Ok, so I can’t come up with anything exciting for the title of this post. Sorry! 🙂 Life as we know it is about to change. This change is good. I’m glad our life as we’ve known it for the bast few years is going to change. I find myself in a strange position. I have moved many times. Said many goodbyes, made new friends, etc. But, never have I moved and not known what that move would mean. Never have I moved so willingly and so blindly. I have always been so sad to leave my friends behind as well as the place. There has always been this thought of, “I’ll definitely have to go back there because of ______.” However, I do not find myself feeling/thinking that now. Don’t get me wrong! There are plenty of people I will miss. But, as far as the place, nope. I’ll be OK to never return. I’ve been thinking about this a lot because in some ways it’s bothering me. What I have concluded is this: where we have been living for the past 4 years has been surrounded in difficulty, saddness and just plain craziness. Save for my husband, daughter and dog there hasn’t been much else to get excited about here. This is such a foreign thing to me. I’ve always been able to find at least something I like about a place–not here. I hate to think that my memories of this town/county will be ones which bring up saddness and grief. As I think about this and how depressing it sounds/is, I realize there are other things I can associate with this time/town.

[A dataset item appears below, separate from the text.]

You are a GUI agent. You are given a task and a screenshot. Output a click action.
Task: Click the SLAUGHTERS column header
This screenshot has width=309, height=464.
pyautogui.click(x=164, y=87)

I will always look back on these past 4 years as some of the hardest and most hurtful I have gone through, not only personally but spiritually. These past 4 years have been years of great growth (I hope!) and molding and faith-strengthening. It is during these past 4 years that I have learned better how to pray, to pray on my knees, to let it all out, to say to the Lord, “I don’t understand, but you’re still God, and so I’m going to try very hard to trust.” I will look back on this time as a time when my husband and I had no one other than each other and the Lord to lean on and so have been able to develop a closer bond and trust in each other then might not otherwise have happened. I can look back on this time as a time of having my eyes opened to the ways of the Church and how it’s not as prestine and perfect as we (I) thought it was. And, more than anything, I will look back on this time knowing, with out doubt, that my God, my Father in heaven, loves me and cares for me and is faithful to me no matter what.
I’m not sorry to see this time come to an end in a few days. I’m not even all that scared about not having any idea what we’ll find in our new home. I won’t miss this place. My prayer is that I take with me the lessons I’ve learned and apply them to my future.